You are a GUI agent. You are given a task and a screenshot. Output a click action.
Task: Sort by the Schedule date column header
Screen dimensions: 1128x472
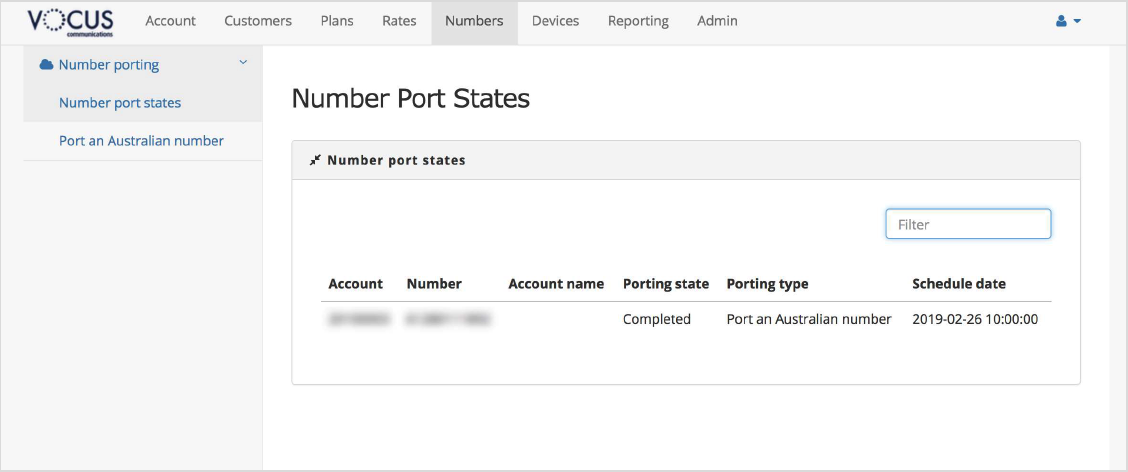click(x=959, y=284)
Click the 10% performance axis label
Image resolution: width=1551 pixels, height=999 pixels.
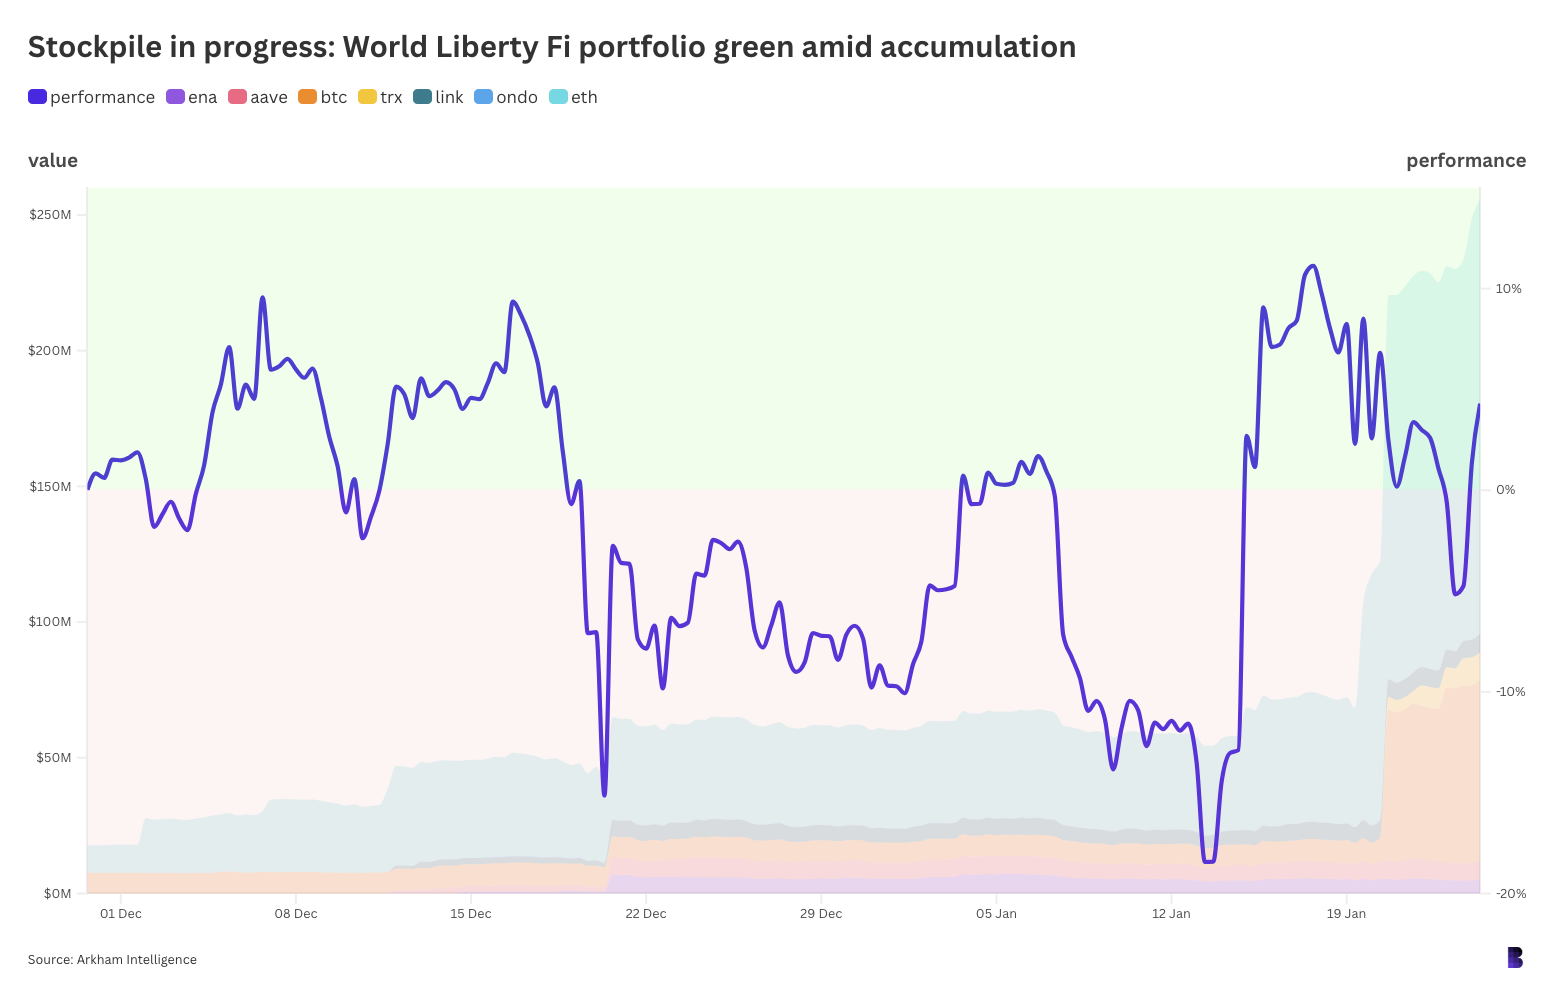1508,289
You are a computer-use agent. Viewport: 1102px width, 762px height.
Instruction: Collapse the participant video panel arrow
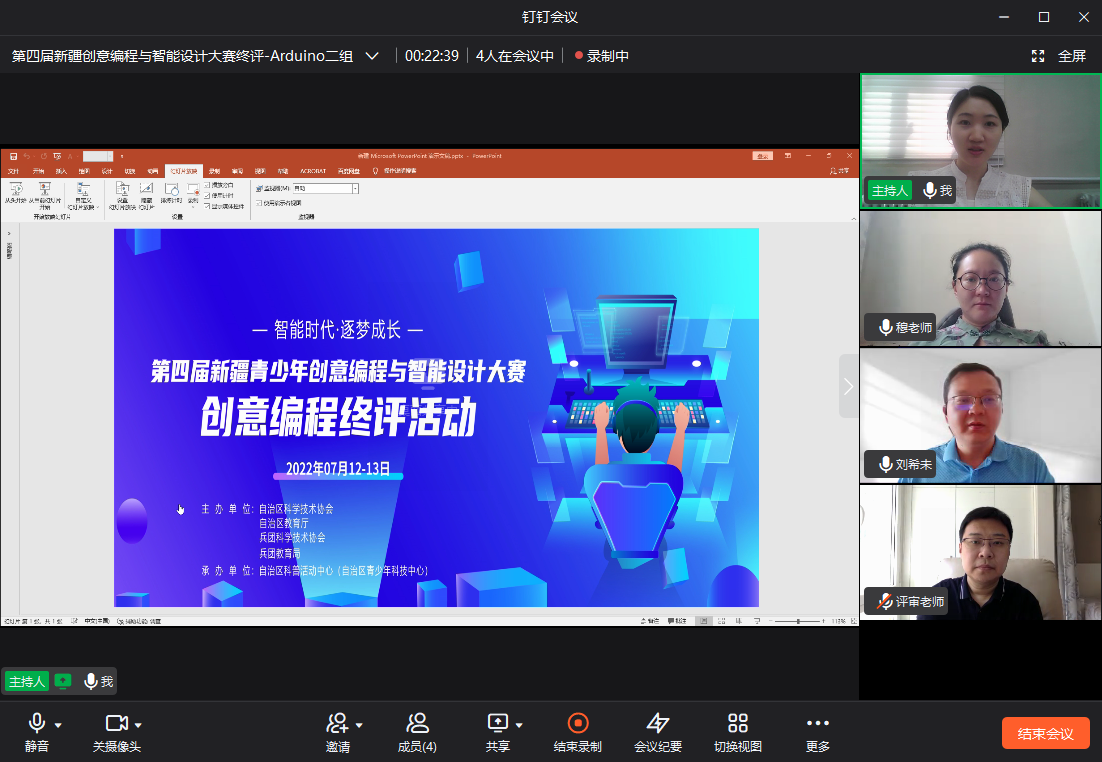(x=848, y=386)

=======

> [Directive]:
Render every line of the records above as a JSON list of strings, one string per line, skipping blank lines. Leave the pictures out.

> [Written response]:
[
  "You are a GUI agent. You are given a task and a screenshot. Output a click action.",
  "Task: Sort by the Schedule date column header",
  "Screen dimensions: 1128x472",
  "click(x=959, y=284)",
  "Click the 10% performance axis label",
  "Image resolution: width=1551 pixels, height=999 pixels.",
  "1508,289",
  "You are a computer-use agent. Viewport: 1102px width, 762px height.",
  "Instruction: Collapse the participant video panel arrow",
  "(x=848, y=386)"
]